Whether the loss of housekeeping award will be calculated as a non-pecuniary award (part of the claim for pain and suffering) or as a pecuniary award (where they are mathematically calculated) will depend on the facts of each case.
The British Columbia Court of Appeal clarified the types of circumstances that will support the type of award made for loss of housekeeping capacity in Kim v. Lin, 2018 BCCA 77:
 …[t]he types of circumstances which may determine whether a loss is more properly considered pecuniary or non-pecuniary were recently discussed by this Court in Liu:
 It lies in the trial judge’s discretion whether to address such a claim as part of the non-pecuniary loss or as a segregated pecuniary head of damage. In McTavish at paras. 68-69, the Court suggested that treating loss of housekeeping capacity as non-pecuniary loss may be best suited to cases in which the plaintiff is still able to perform household tasks with difficulty or decides they need not be done, while remuneration in pecuniary terms is preferable where family members gratuitously perform the lost services, thereby avoiding necessary replacement costs.
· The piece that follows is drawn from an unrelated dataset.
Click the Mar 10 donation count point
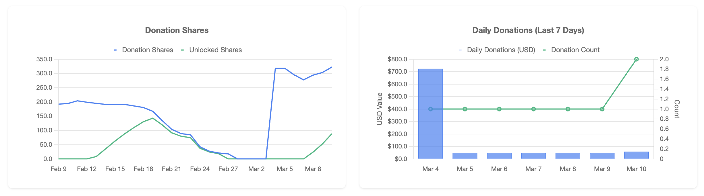Image resolution: width=704 pixels, height=196 pixels. (x=636, y=59)
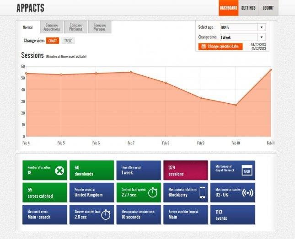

More recently in Xu v Balaski, 2020 BCSC 940, Justice Ball stated:
 …In the case at bar, the loss of housekeeping capacity is more in keeping with a loss of capacity than a loss of amenities. In Kim, the plaintiff was found to have lost the capacity to look after her house or care for her children. While this court has heard evidence that Ms. Xu has some ability in each of these areas, she completes some tasks with increased difficulty, and is unable to complete other tasks at all. The tasks she is able to complete with difficulty have already been addressed under the non-pecuniary damages section. This court should therefore treat the tasks she is unable to perform as pecuniary damages.
In light of these recent cases on same, for an injured claimant to be awarded a pecuniary award for their loss of housekeeping capacity, they must adduce evidence to the Court that he or she can no longer preform domestic tasks and requires assistance through their family or hired help.
On the other hand, if the injured claimant can still perform housekeeping duties, but at a slower or more reduced rate causing pain, then the award for loss of housekeeping capacity will be non-pecuniary as part of the award for pain and suffering.
Lastly, it is important to note that if an injured claimant’s injuries result in limitations in regard to child care, this loss can be advanced and compensated as part of the claim for loss of housekeeping.